>>>

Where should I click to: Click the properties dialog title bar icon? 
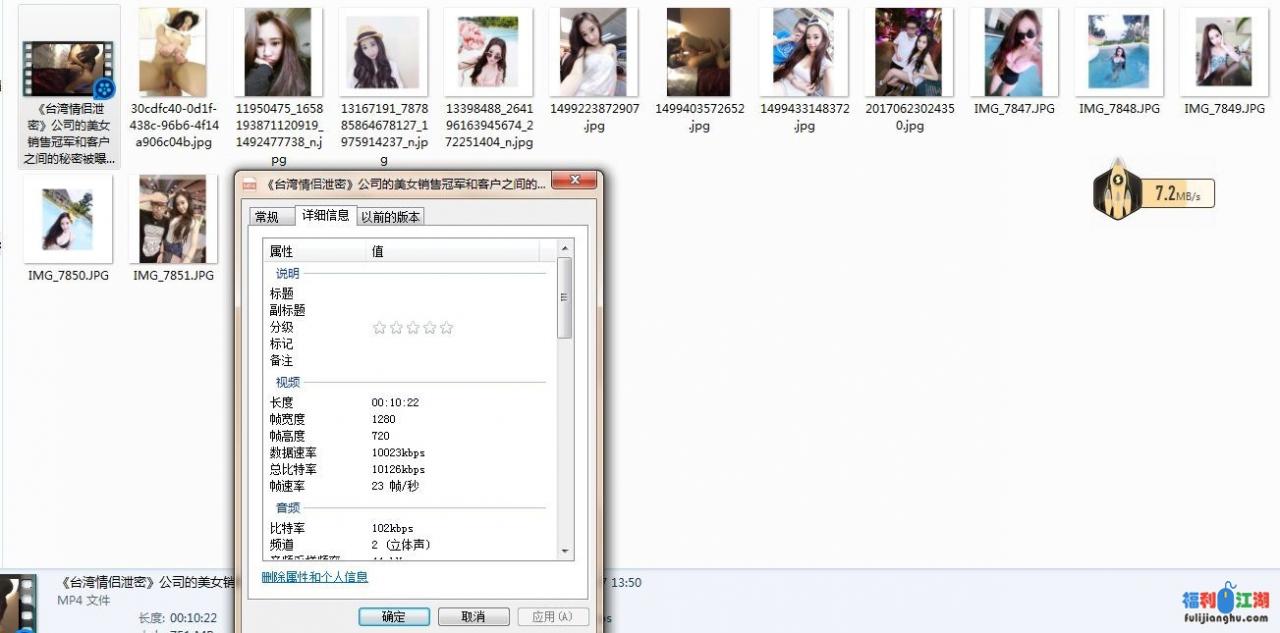coord(250,184)
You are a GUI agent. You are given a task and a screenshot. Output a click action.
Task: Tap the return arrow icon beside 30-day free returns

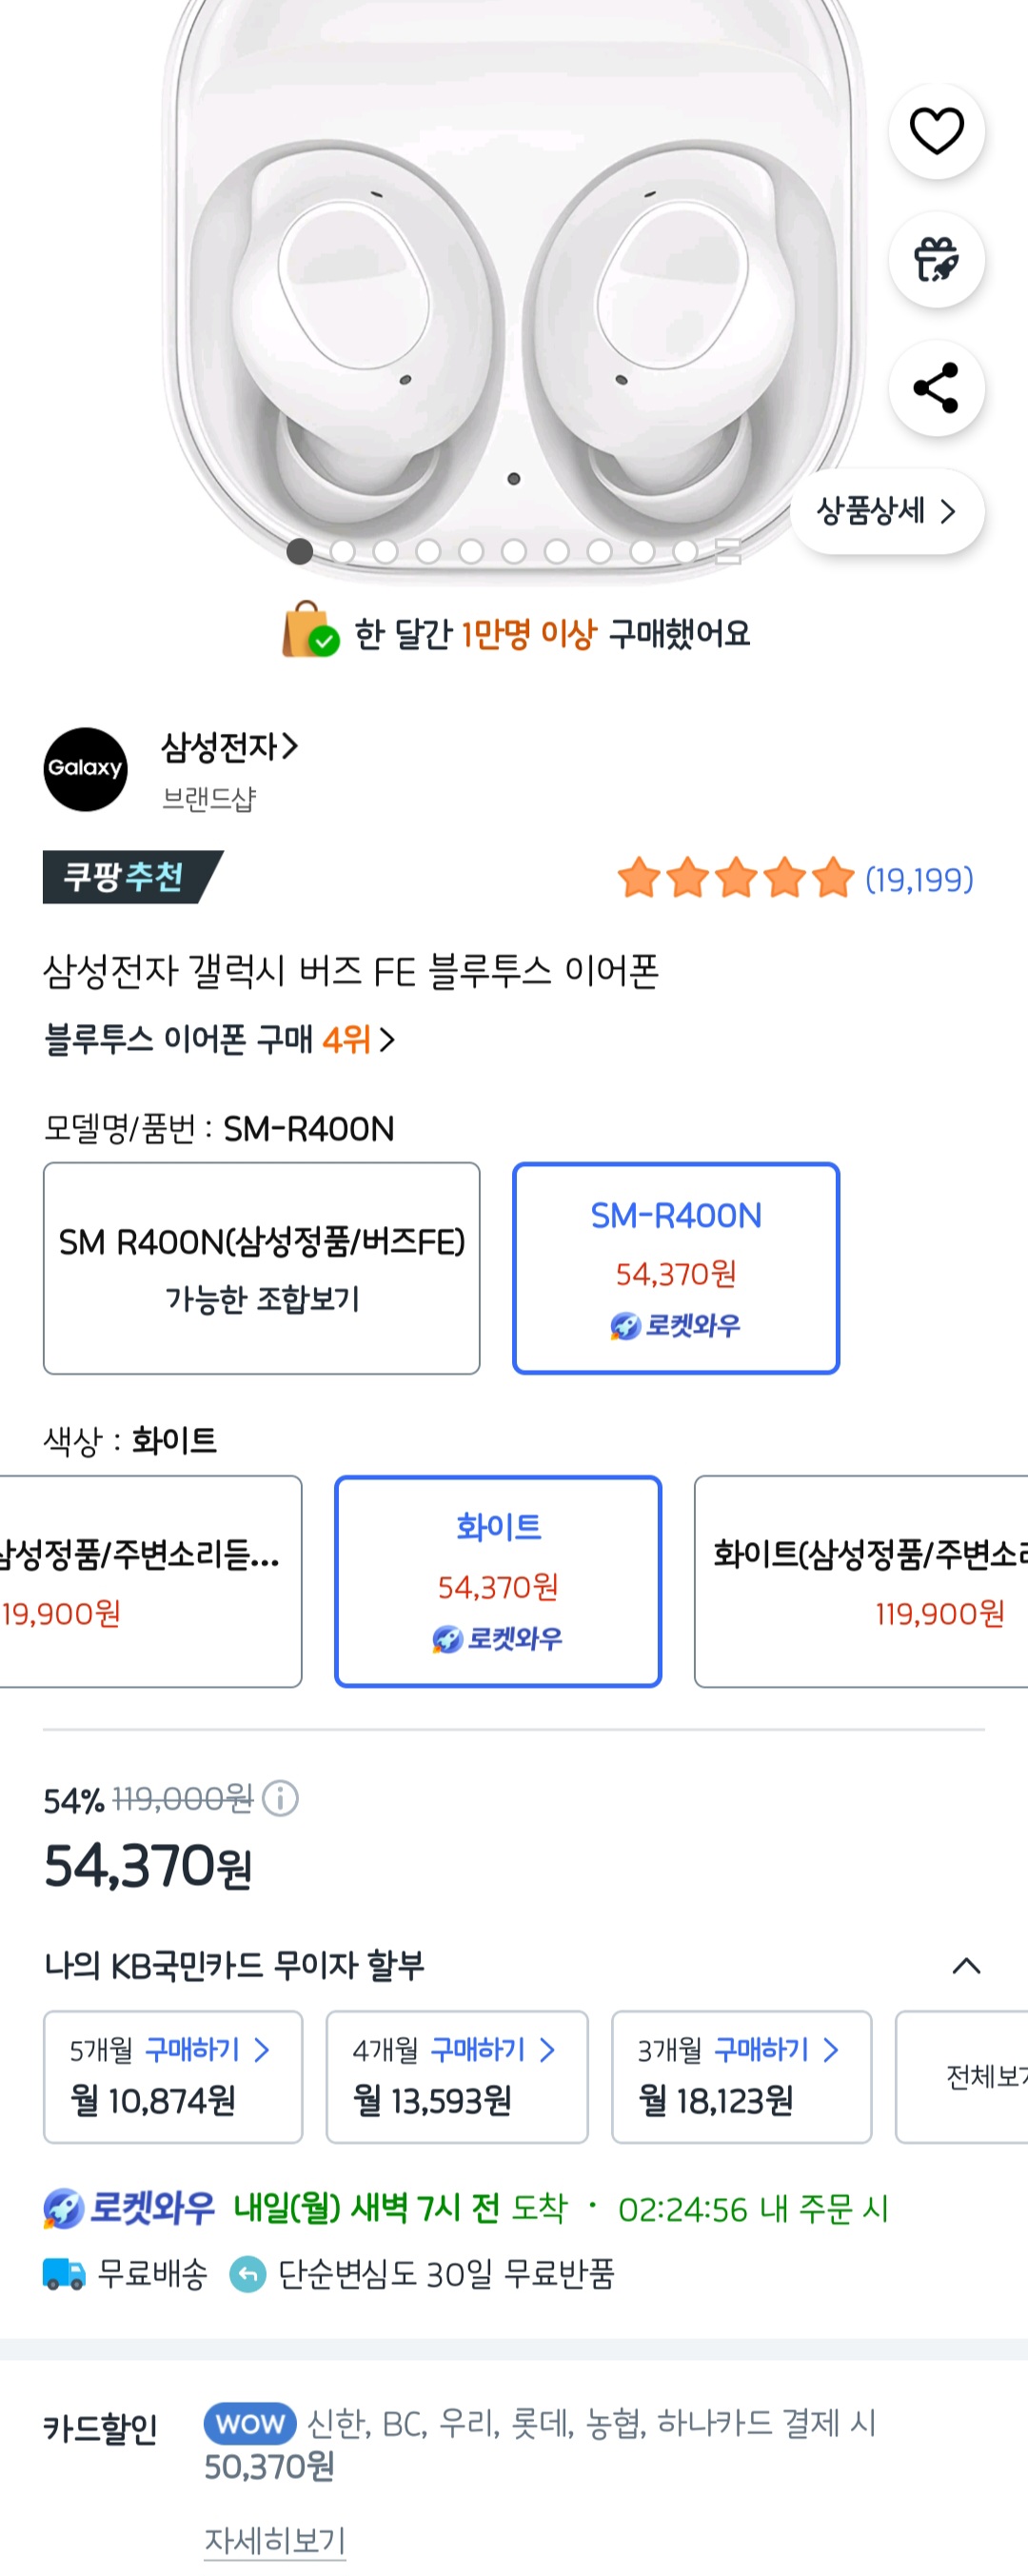[247, 2273]
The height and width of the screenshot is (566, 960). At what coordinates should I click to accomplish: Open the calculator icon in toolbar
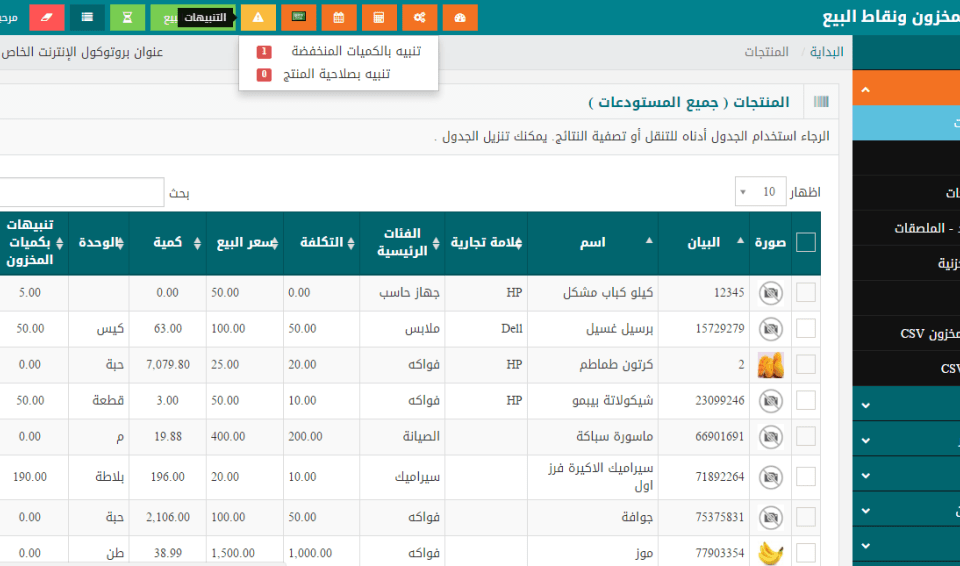(379, 18)
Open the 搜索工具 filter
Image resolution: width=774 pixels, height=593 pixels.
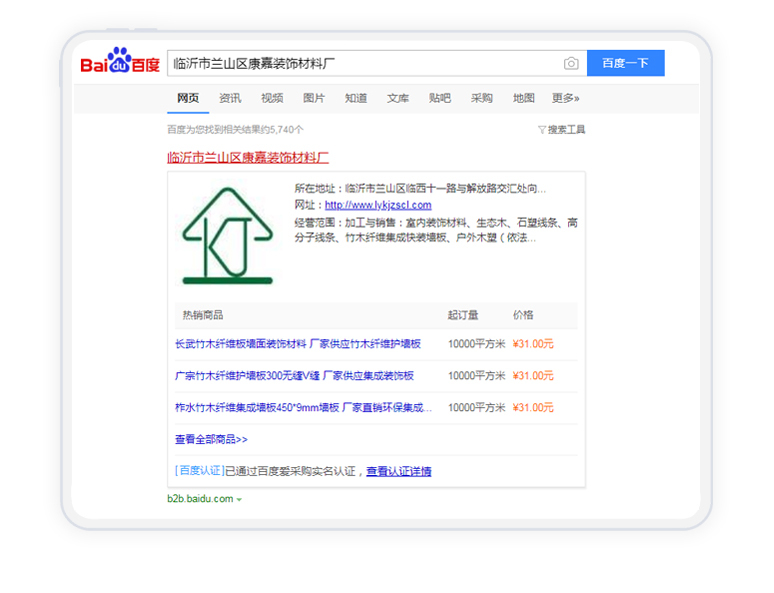point(562,130)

<<<

## What is needed
Copy every record exactly, dropping the images.

## Expected output
Where should I click to: Click the properties dialog title bar icon? 
coord(250,184)
You are a GUI agent. You are given a task and a screenshot. Output a click action.
Task: Tap the return arrow icon beside 30-day free returns

[247, 2273]
The height and width of the screenshot is (566, 960). At what coordinates should I click to accomplish: Open the calculator icon in toolbar
(379, 18)
Open the 搜索工具 filter
Image resolution: width=774 pixels, height=593 pixels.
point(562,130)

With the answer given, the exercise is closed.